For a week, we forego bread and other food made from wheat or other grains. Instead, we eat matzah. In other parts of our lives we’re invited to break free from the confines of our routines and rituals.
Your Ambivalence to Freedom
In theory,everyone wants freedom. In real life, however, it’s not so simple.
Perhaps, like many people, you resist freedom when it’s offered: you stay in the relationship that isn’t serving you, you continue with a routine or habits you know you want to stop.
This is part of the human condition.
One part of the Exodus story that gets little attention — because it was passed down orally, instead of in writing — is that some of the Jews didn’t want to leave Egypt.
Or, perhaps it’s more accurate to say they were ambivalent about it.
Their lives as slaves may not have been “easy” but they were predictable and certain. They woke up each day knowing what was expected of them and what they had to do.
The people had acclimated to their situation; they found a way to be comfortable in discomfort.
On the other hand, Moses was asking them to believe in an unnamed and invisible God, who would lead Moses and the people out of Egypt and to an unknown “promised land.”
Where exactly they were going and how they would get there was a mystery.
The Trap of Being Comfortable in Discomfort
It’s easy to see why they might have been ambivalent. Certainty and comfort are two of the biggest drivers of human behavior.
Learning how to be comfortable in discomfort is a valuable skill that can help us expand our window of tolerance. But if we get too good at this skill, it can keep us trapped.

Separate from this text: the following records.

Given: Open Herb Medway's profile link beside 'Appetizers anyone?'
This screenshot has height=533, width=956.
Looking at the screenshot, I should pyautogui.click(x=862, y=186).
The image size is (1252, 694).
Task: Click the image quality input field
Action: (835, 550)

The Challenge of Breaking a Routine
As Passover invites us to break free from the confines of our routines, it also illuminates where we are resistant to this freedom.
Often, we maintain our routines because their structure serves us in some capacity: it gives us certainty about where to go and what to do.
When we’re inside the narrow place of our routines, we don’t have a good perspective on the big picture. We can’t see the plethora of options for what we might eat when we give up bread and other wheat products, or how we might structure our days if we changed our routines and rituals.
All we know is the current thing we are doing. Anything other than that feels like emptiness.
This is how we can get stuck in a routine.
The Lesson of Passover
The brilliance of Passover is that it forces us to take its lessons from theory into practice. We don’t just talk about the exodus; we re-enact it through the rituals of the seder.
For the rest of the week, we are forced into certain changes.
Just like the Jewish people who left Egypt, we must trust in something bigger than ourselves if we are to move forward.
To free ourselves from the certainty of our daily routines, we must trust in something we can’t see.
It’s only when we cultivate that trust and are willing to break free from our routines that we’ll be able to see all the other options that await us on the other side.